His conclusions were drawn from a place in Montana called Egg Mountain. They brought Horner global recognition and convinced author Michael Crichton to model a character in his bestselling book, "Jurassic Park," after him.

At the Museum of the Rockies, where Horner oversees the prestigious paleontological department, he surmises that T-rex similarly may have exhibited a strong parental instinct - flying in the face of assumptions that T-rexes were inattentive around their own young.

Phil Currie, a professional peer of Horner's and curator at the Royal Tyrrell Museum of Paleontology in Drumheller, Alberta, agrees with Horner that T-rex has gotten a bad rap. But he does not diminish the animal's role as fearsome predator.

"We tend to talk about whether T-rex was a scavenger or a predator," Dr. Currie says. "My own belief is it probably was both. It couldn't have survived for 140 million years if it had to wait around for other predators to kill things it needed to eat."
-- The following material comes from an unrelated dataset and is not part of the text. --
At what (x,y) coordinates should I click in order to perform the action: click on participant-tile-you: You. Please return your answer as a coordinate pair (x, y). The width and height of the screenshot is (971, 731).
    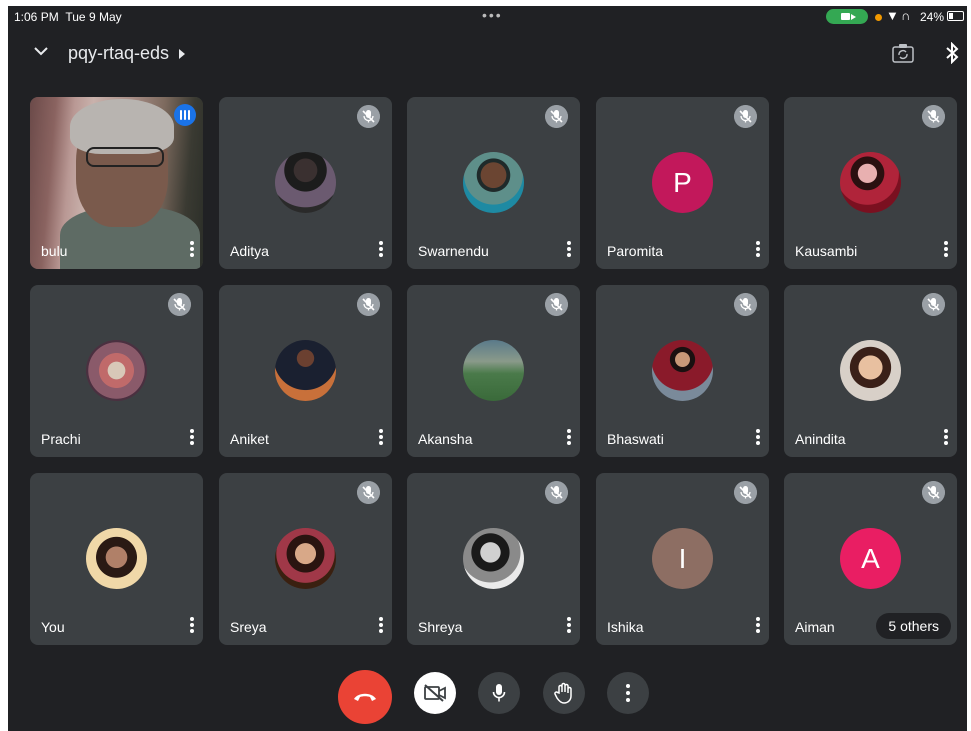
    Looking at the image, I should click on (116, 559).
Currie adds that T-rex was one of the most sophisticated ancient predators. It was warm-blooded, had a big brain, excellent vision, an acute sense of hearing and smell, long legs that would have given it the speed of a horse over short distances, and disproportionately large teeth the size of bananas.

"Despite past portrayals by Hollywood, T-rex wasn't a big lumbering beast that just kind of haphazardly fell into things," he said. "What's so exciting for a paleontologist about Spielberg's work is that he obviously instructed his staff to pay attention to details and try to make the animals' appearances as real as possible."

During the filming of "Jurassic Park," Horner was asked what he thought about embellishing the behavior of the dreaded velociraptor. "There was one point where just for effects we wanted to have the velociraptor unfurl a long tongue and snatch something right out of the air," recalls Randal Dutra, the director of animation for "The Lost World." "Jack kindly informed us that something like that would be possible if the animal was a snake or a lizard, but the velociraptor wasn't a reptile and couldn't do it, so we took it out."

Hollywood's helping hand

But even when Hollywood exerts its artistic license at the expense of facts, the shining light of science can benefit, Currie notes. After "Jurassic Park," which became the highest grossing motion picture of all time, funding for dinosaur research flourished, leading to new discoveries.

The public is savvier, too, he says. "In the past there used to be a big disparity between what was appearing in the movies and what scientists knew to be the truth, but now the gap is narrowing. If done right, Hollywood can play a useful role by putting flesh to ideas that previously existed only in our wildest imaginations."